Autismo: quando la diversità fa paura

NOCI – “Sono una mamma di 39 anni. Dopo la nascita della prima figlia sono rimasta incinta di Joelle, nata con parto spontaneo, bellissima! Ciucciava al seno tanto ma non  dormiva, piangeva spessissimo. Crescendo non è migliorata. A due anni parlava pochissimo, giocava da sola ma faceva giochi strani, le bambole le appendeva a delle corde e le guardava penzolare trattenendo il fiato e tremando per l’emozione. Ha iniziato a camminare tardi, aveva delle crisi di pianto fortissimo e aggressività. Andava a letto solo alle 4 del mattino, si scavava gli occhi fino a farsi sanguinare per non dormire, si faceva la pipì addosso e ci si rotolava dentro, correva contro le porte a vetri. Io credevo di impazzire. Non dormivo mai, non riuscivo a fare nulla durante il giorno. In strada tutti ci additavano dicendo che avevamo una bambina viziata quando si buttava a terra in lacrime, non sopportava neppure i rumori forti. Io non conoscevo l’autismo, avevo pensato potesse avere dei forti mal di testa”.

Questa è la testimonianza da brividi di un genitore che ha dovuto impugnare la dolorosa cartella clinica di una figlia a cui viene fatta una diagnosi tra le più terribili conosciute.

Si definisce “autismo” il disturbo neuro-psichiatrico con esordio nella prima infanzia che colpisce le funzioni cerebrali determinando scarsa competenza socio-relazionale e comunicazionale come pure evidente ritiro in un mondo interiore e si palesa con comportamenti e attività ristrette e ripetitive nonché con iper o ipo-reattività agli stimoli sensoriali provenienti dall’ambiente.

Fissata dall’ONU al 2 aprile la data per la celebrazione della giornata mondiale della consapevolezza sull’autismo, questa patologia chiede a gran voce che si diffondano informazioni, che si creino sportelli di sensibilizzazione, che si incrementino le ricerche sul tema.

Uno scompenso pervasivo dello sviluppo, un handicap da cui non ci si salva, un disturbo ad eziologia tutt’oggi ancora dubbia.

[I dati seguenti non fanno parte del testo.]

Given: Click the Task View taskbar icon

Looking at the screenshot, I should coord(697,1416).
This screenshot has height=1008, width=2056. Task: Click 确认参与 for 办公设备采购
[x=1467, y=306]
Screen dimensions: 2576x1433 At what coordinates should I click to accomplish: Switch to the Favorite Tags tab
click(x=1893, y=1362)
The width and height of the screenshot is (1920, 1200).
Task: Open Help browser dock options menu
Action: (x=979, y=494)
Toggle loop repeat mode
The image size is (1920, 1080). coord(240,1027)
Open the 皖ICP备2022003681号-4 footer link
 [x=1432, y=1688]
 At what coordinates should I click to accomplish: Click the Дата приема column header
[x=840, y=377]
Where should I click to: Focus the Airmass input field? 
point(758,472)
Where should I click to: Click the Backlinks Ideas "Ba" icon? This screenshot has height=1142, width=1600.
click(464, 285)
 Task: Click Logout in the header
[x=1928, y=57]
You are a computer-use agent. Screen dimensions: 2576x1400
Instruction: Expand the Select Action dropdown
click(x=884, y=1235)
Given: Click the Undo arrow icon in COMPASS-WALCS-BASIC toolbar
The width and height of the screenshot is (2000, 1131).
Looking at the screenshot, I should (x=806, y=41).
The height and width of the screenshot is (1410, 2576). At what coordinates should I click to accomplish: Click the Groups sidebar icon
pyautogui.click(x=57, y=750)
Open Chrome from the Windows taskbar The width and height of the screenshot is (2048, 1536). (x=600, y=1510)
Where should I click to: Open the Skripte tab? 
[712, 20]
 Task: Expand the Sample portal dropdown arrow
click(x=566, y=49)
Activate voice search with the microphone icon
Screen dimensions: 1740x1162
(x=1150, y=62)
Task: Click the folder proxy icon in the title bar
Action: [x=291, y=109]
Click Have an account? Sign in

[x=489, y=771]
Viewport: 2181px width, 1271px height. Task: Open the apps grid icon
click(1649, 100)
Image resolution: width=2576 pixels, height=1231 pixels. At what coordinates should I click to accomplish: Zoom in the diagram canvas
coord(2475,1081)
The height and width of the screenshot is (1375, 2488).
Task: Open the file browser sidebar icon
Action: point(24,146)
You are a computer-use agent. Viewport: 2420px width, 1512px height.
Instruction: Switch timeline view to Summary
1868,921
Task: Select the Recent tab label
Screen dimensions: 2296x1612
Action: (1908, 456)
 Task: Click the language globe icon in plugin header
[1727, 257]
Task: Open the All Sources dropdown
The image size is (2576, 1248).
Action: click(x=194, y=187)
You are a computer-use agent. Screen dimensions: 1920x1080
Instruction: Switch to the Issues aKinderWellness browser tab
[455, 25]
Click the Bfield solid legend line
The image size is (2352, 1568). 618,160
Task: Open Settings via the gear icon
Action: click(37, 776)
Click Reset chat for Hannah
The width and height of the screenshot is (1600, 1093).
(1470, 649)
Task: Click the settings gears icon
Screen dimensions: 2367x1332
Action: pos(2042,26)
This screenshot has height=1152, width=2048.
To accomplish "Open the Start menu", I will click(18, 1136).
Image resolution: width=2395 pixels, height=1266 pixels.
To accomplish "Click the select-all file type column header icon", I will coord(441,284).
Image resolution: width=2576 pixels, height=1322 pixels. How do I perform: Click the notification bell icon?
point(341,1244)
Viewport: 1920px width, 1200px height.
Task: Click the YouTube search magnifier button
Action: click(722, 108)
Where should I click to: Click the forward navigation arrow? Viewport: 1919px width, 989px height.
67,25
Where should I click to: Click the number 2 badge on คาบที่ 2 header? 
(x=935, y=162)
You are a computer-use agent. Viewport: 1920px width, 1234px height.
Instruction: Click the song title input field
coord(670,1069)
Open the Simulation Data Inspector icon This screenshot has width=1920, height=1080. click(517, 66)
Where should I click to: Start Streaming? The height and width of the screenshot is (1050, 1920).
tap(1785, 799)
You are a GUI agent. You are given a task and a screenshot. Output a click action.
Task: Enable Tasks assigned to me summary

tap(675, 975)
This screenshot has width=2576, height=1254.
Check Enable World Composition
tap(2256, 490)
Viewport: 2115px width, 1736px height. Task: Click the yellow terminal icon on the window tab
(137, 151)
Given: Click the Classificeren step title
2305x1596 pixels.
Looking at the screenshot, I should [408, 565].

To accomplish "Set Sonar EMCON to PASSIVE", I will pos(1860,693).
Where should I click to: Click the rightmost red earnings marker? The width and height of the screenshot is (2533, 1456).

Sebbene gli studiosi siano in larga maggioranza d’accordo che i fattori genetici siano prevalenti nella ricerca delle cause (oltre 90% di correlazione riscontrata nei gemelli), anche i fattori ambientali sembrano giocare un ruolo di attaccante che va a contribuire se non a peggiorare la sintomatologia: infezioni, cibi, metalli, fitofarmaci, droga, alcool, fumo, scarico dei gas e vaccini. Notevole è stata negli anni l’attenzione posta appunto sulla tesi che il vaccino fosse una tra le cause più accreditate nella determinazione dei disturbi dello spettro autistico in quanto questi ultimi insorgono esattamente nella stessa età in cui i bambini vengono vaccinati. Una connessione al momento non verificata e quindi ritenuta infondata.

Allo stato attuale dunque non vi è alcuna teoria soddisfacente su quali che siano le cause certe della patologia, fatto sta che si tratta di un mostro che fa paura, tanta.

Sin da subito i genitori captano segnali particolari, sentono che c’è qualcosa che non va nel repertorio comportamentale dei propri figli: non rispondono al loro nome, non sanno indicare quel che vogliono, preferiscono giocare in solitudine, non sorridono agli altri, sono provocatori e aggressivo, non sopportano i suoni, presentano scarso coordinamento  motorio e ritardo nel linguaggio.

Per l’autismo non c’è cura. Non si guarisce ma di certo si può migliorare attraverso interventi individuali costruiti ad hoc sulle difficoltà riscontrate.